Mengerti cara kerja kenangan hidup? Sejauh apapun kau lari, kau tidak akan bisa menghapusnya. Kau harus bisa menerimanya—berdamai dengan diri sendiri—karena kenangan adalah bagian dari hidupmu. Namun, rasanya sangat buruk jika selama ini dibelit oleh pahitnya kenangan sendiri. Hilang? Tidak bisa. Kau hanya butuh seseorang yang dapat membantumu mengukir kenangan baru. Kenangan baru yang membuatmu dapat mengerti arti dari hidup yang membawamu pada kebahagiaan.
Pola pikir Mikasa selalu seperti itu. Menerima, walau memang pahit. Melihat air mata Levi yang jatuh ke pipinya membuatnya merasa iba. Ah, lelaki itu mana mungkin mau menerima rasa iba. Bagi Mikasa, menghadapi seseorang seperti Levi berbeda. Cara agar Levi mau mendengarnya adalah melalui kesunyian, sampai akhirnya ia yang membuka pembicaraan. Maka dari itu, sedari tadi Mikasa hanya menatap Levi diam-diam.
Levi mengadahkan kepalanya. Menikmati gelap dan sunyinya malam. Padahal, maksudnya adalah agar tidak ada lagi air mata yang jatuh. Ia menundukkan kepalanya. Terkesiap saat netranya tepat menubruk iris kelam milik Mikasa. Sejak kapan gadis itu terbangun? Apa ia melihatnya?

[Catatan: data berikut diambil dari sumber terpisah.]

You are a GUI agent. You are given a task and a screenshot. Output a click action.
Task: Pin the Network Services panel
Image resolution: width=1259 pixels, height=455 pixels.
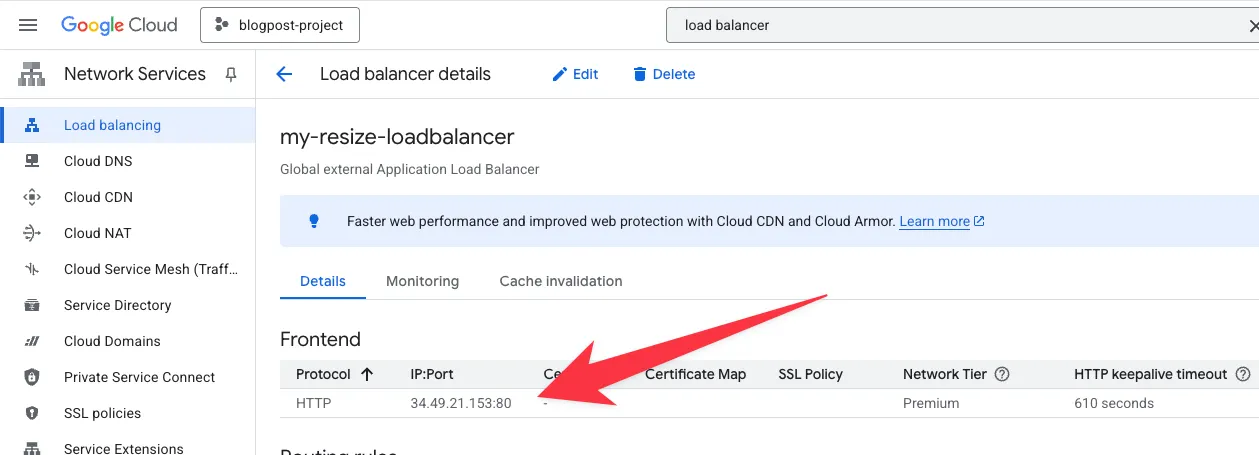click(232, 74)
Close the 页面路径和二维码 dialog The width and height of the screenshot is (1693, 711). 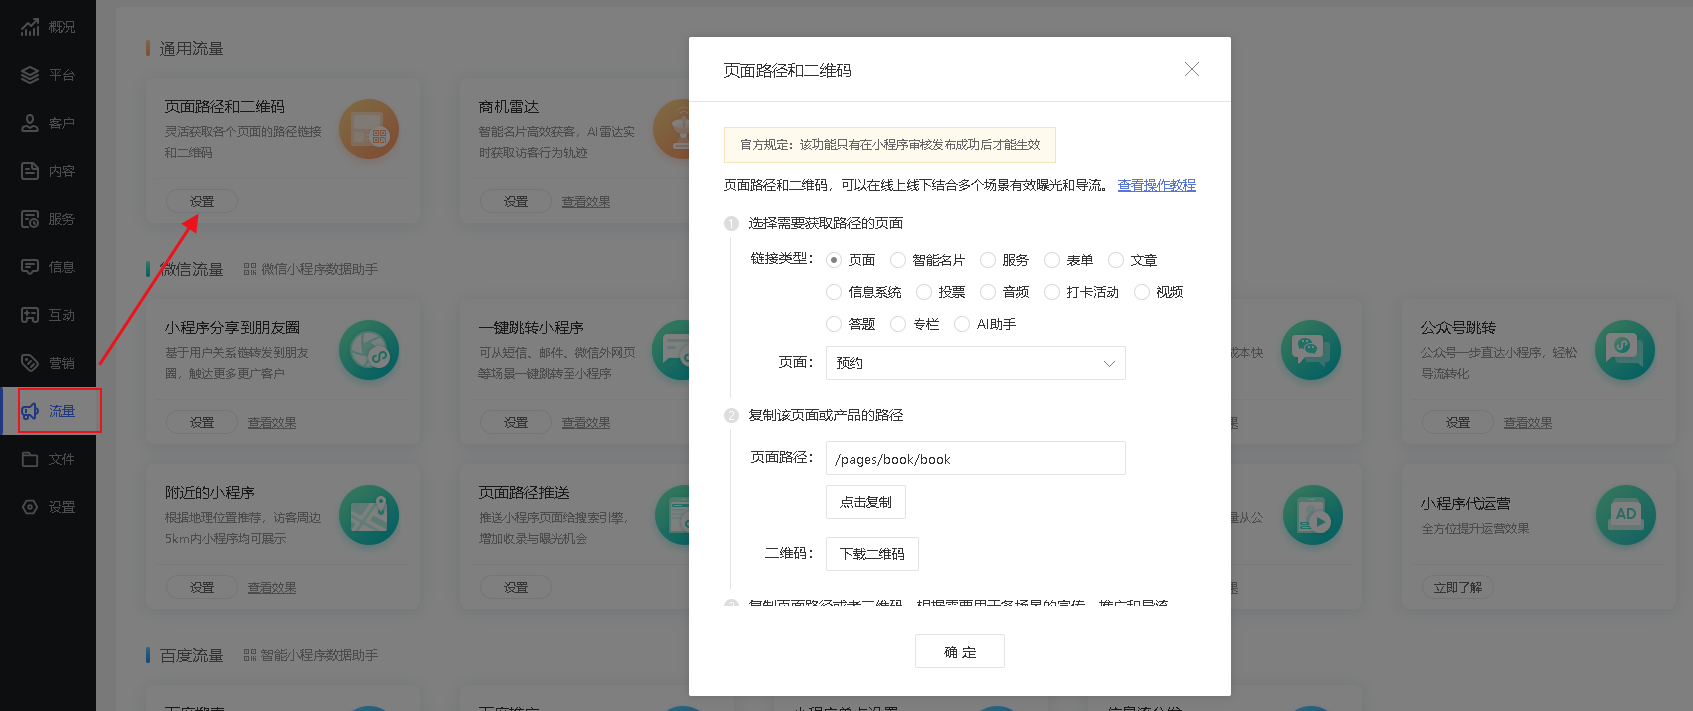pyautogui.click(x=1191, y=69)
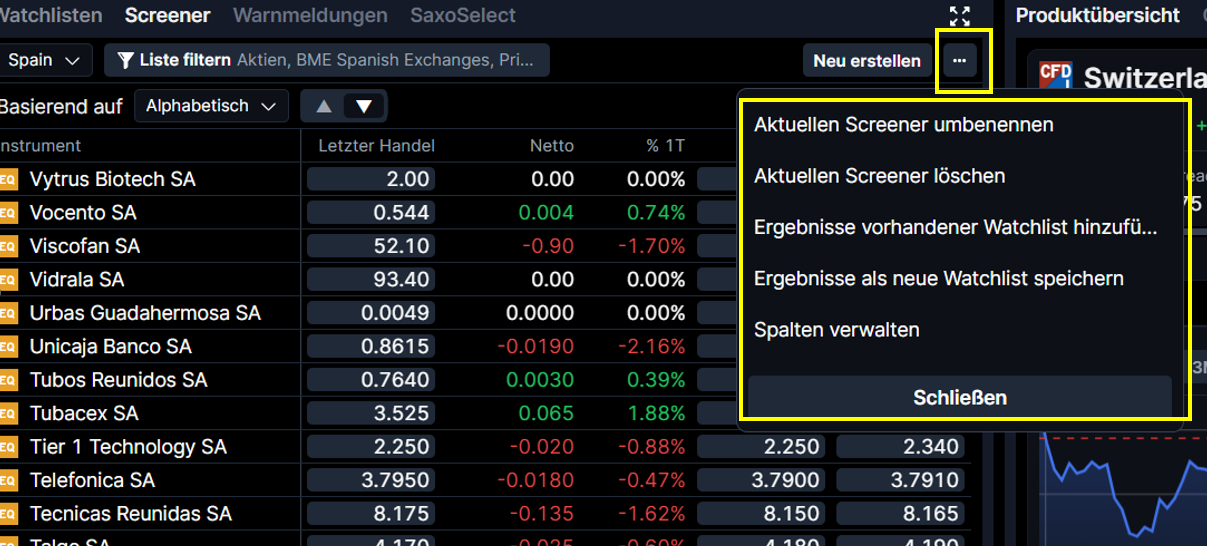This screenshot has height=546, width=1207.
Task: Choose Spalten verwalten from the menu
Action: point(836,329)
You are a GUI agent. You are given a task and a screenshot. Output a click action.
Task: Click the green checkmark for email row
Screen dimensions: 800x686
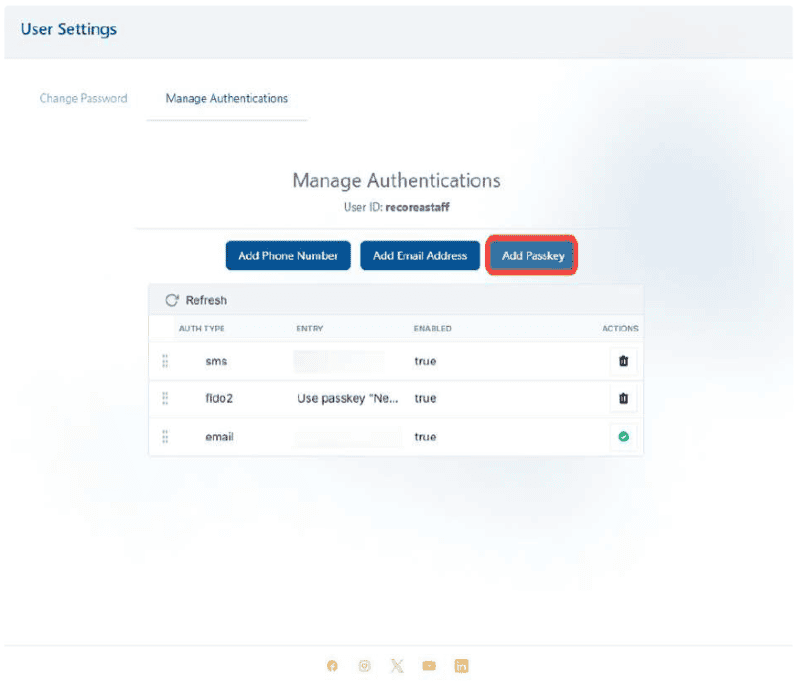[623, 437]
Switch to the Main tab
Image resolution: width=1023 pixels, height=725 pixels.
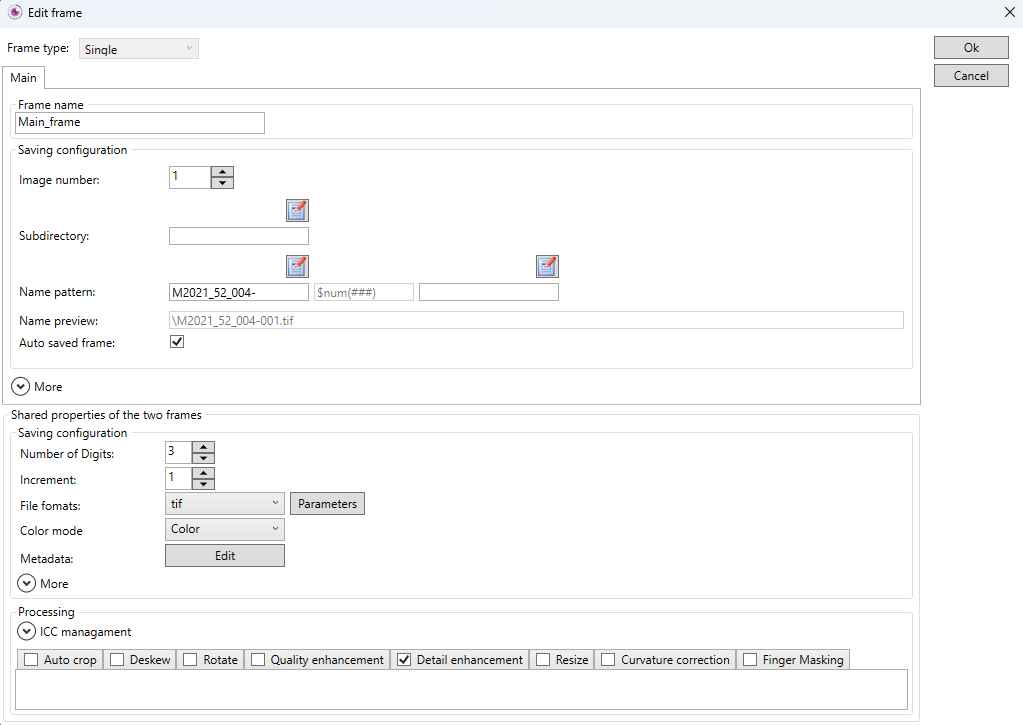23,77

"Kau.. sejak kapan terbangun?"
"Sejak merasakan air jatuh ke pipiku. Aku sudah kaget, ku kira itu air liurmu." jawab Mikasa. Jelas ia berbohong.
Levi hanya mendecih mendengar jawaban Mikasa. Mengetahui gadis itu berbohong. Sedari awal, Mikasa pasti mengetahui dirinya menangis, dan air itu adalah air matanya.

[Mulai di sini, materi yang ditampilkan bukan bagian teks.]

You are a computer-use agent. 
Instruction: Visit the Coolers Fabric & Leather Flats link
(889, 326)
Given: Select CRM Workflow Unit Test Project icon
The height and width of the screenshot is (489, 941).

"Kau melihat semua?" tanya Levi.
"Heichou, harus berapa kali ku katakan bahwa kau juga manusia. Hal yang wajar bagiku. Walau sedikit terlihat konyol, karena ini kali pertamaku melihat kau seperti itu."
Jawaban Mikasa memang menyebalkan. Namun, bisa membuat Levi sedikit tenang. Setidaknya Mikasa yang memergokinya tadi. Bayangkan jika anggota yang lain, ditaruh mana harga dirinya?
"Aku hanya teringat ibuku." jawab Levi. Lidahnya terasa lebih mudah untuk menyampaikan perasaannya pada Mikasa. Hatinya pun rasanya sudi untuk berbagi kisah, hanya dengan Mikasa ia bisa seperti ini.
"Cih, dunia ini begitu fana. Bodohnya aku pernah menaruh harapan."
"Kau benar, heichou. Aku pun sama bodohnya dengan kau, menaruh harapan pada dunia dalam keadaan kebebasan pun tidak kita rasakan."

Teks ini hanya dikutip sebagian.